Support Group Guidelines
Purpose of the Support Group
- The support group will give you a great place to be witnessed while you celebrate, express concerns, create action plans, and make commitments about ways you will improve the quality of your life.
- Your group will also help you get to know and support other Community members by observing and affirming their process and progress while revealing your own as an inspiration to them.
Schedule
- One call every month (or more if all members agree)
- Website options for scheduling
www.MeetingWizard.com
www.doodle.com
www.When2Meet.com
Gathering Options
- Telephone
www.freeconferencecall.com
www.freeconferencing.com
www.joinme.com (to share your screen with others) - Skype – free
- Google hangouts – free
- www.zoom.us (One person in the group would need an account, which costs $14.99 per month.)
Process
Pick a leader each month.
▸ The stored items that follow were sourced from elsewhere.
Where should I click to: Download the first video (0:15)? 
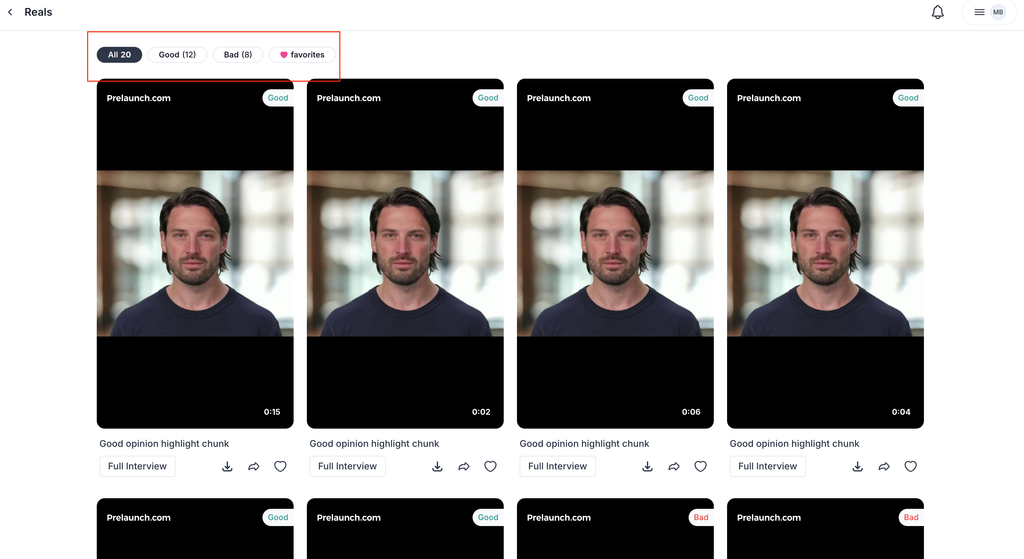[x=227, y=466]
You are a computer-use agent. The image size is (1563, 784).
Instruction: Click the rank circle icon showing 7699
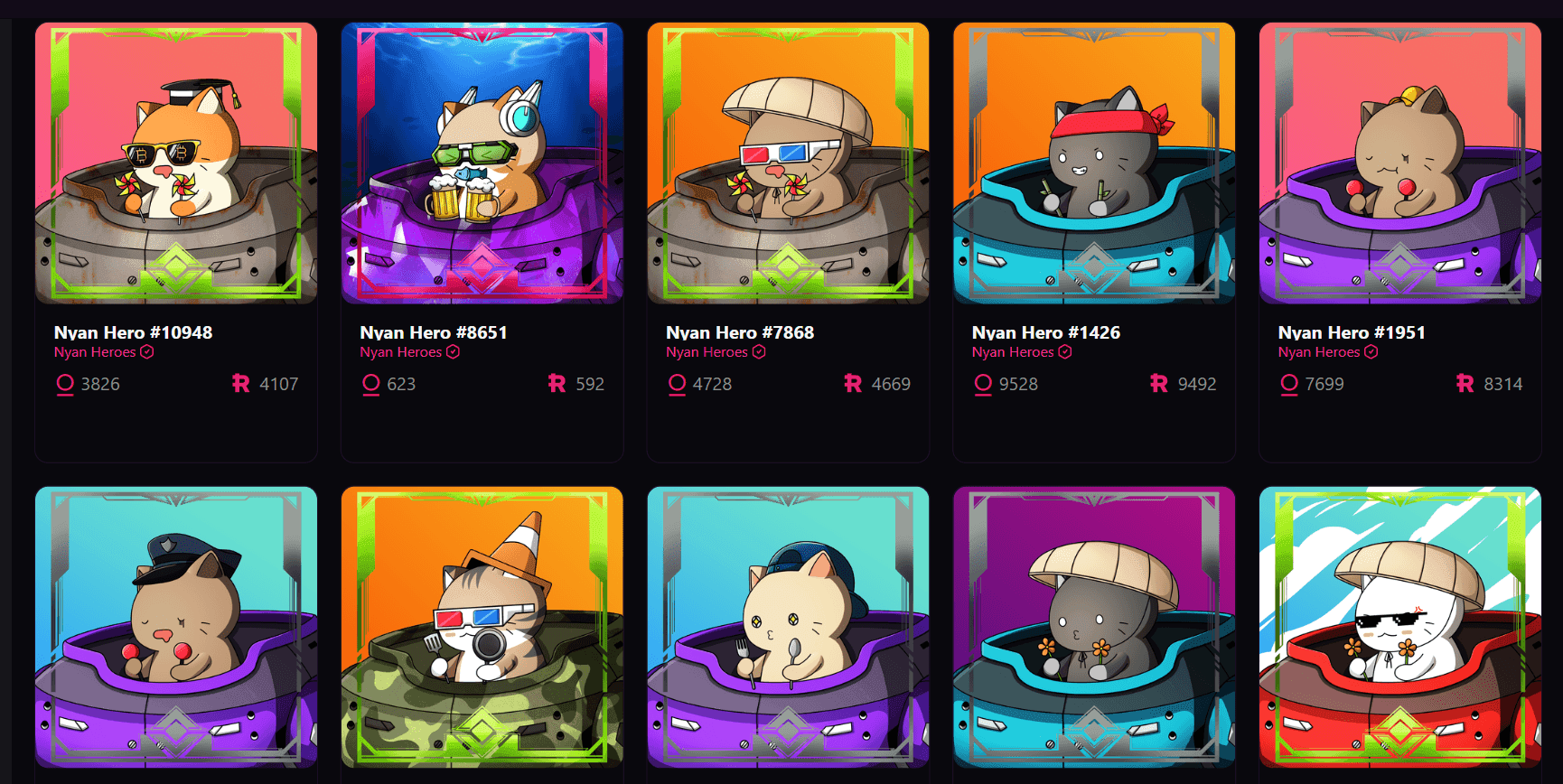coord(1289,385)
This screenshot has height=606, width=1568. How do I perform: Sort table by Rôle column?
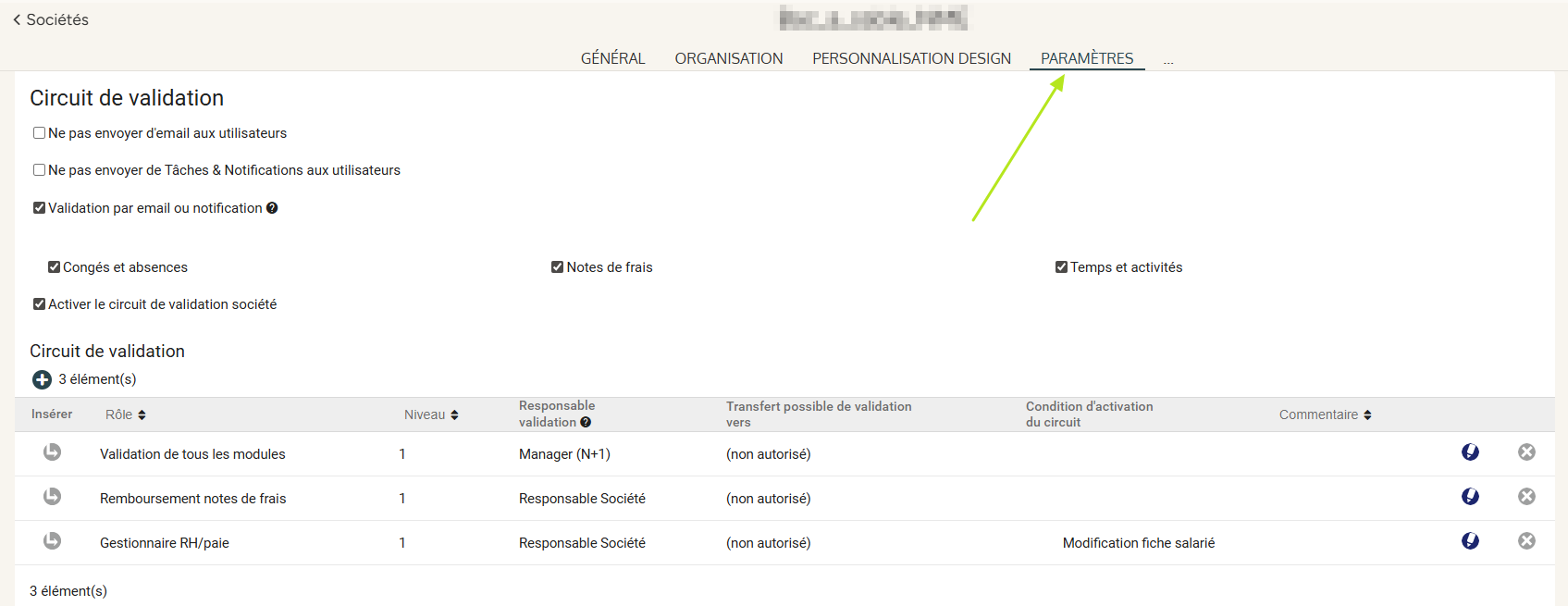tap(126, 414)
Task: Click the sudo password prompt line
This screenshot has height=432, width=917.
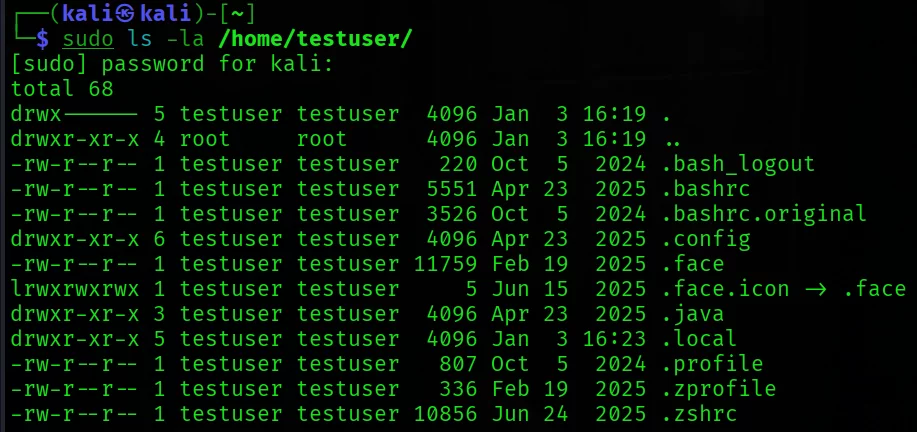Action: pos(171,64)
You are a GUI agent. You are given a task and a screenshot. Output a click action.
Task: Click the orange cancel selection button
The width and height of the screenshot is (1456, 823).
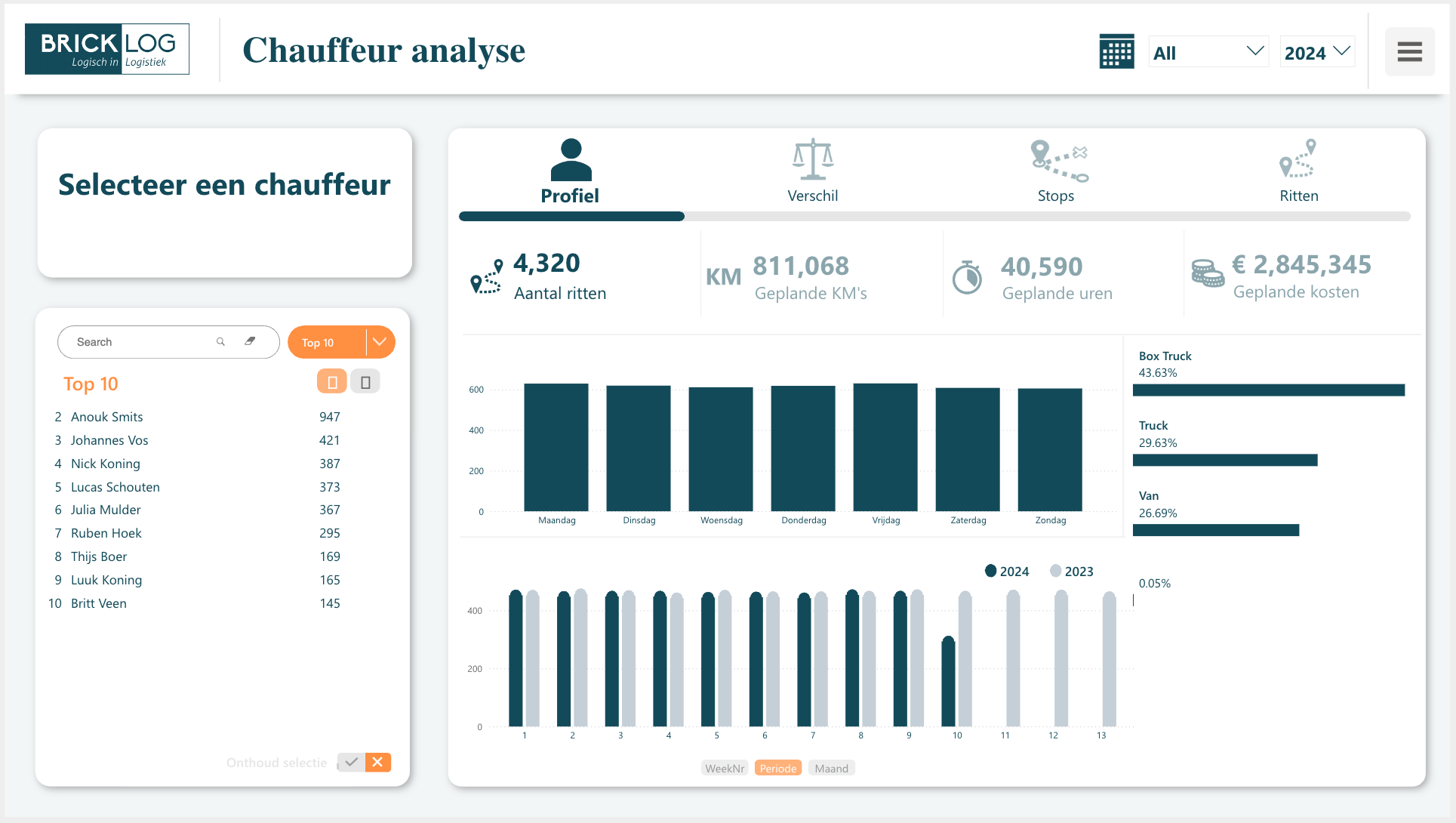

For the first month, choose as the leader the group member whose first name is closest to the beginning of the alphabet. As a group, choose thereafter. Not everyone has to take the role of leader, but we recommend it as a practice.
The leader will:
- Set the meeting time.
- Manage the agenda.
- Manage the meeting so that every item gets covered.
- Manage the speaking so that each person has about the same amount of time.
Please remember to
- Honor the commitment to confidentialityas Dave defines it
Commitment to Confidentiality
X- Commit to not telling anyone outside the support group what people inside the group have said.
- Commit to not talking to the group members about what other members have said.
- Most importantly, commit to not bringing back to group members what they have shared. If they want to bring it up, let them do it.
This commitment creates safety and gives members permission to choose what they’re going to talk about instead of what others think they might want to talk about.
Example #1: In your last group session, a member said, “My wife went to the emergency room.” Now you’re in your next session. But remember, this isn’t a social time. It’s a support group. Your job is to keep what that member said confidential and in the past. So if you say, “Dave, how is your wife?” it sounds really nice and supportive and wonderful, but if Dave wants to tell you how his wife is, let him bring it up.
Example #2: A member mentioned a challenge at work. Every week for a month, someone asked him about that challenge. However, if he wants to tell you about it, he can bring it up at the check-in, the celebration round, or the challenge round. In addition, he might have something way more important to celebrate or to ask for assistance with than his work challenge.
It’s a common social convention to bring things up again and ask after an issue or problem. But in the spirit of this Community of confidentiality, we ask you not to do this.
Close - Listen to promote authenticity and brilliance
Recommended Agenda
- Quick check-in
- Each member gives a couple of sentences about their current mood.
- Celebration round
- Report on the progress of your previous commitments.
- This gives you someone to tell your results to, other than yourself.
- Challenge round
- What challenges or problems are you facing?
- Requests for assistance/advice
- Remember to give advice only if it is specifically requested.
- Commitment round
- What – be as specific as you can.
- When – include timelines on as many commitments as possible.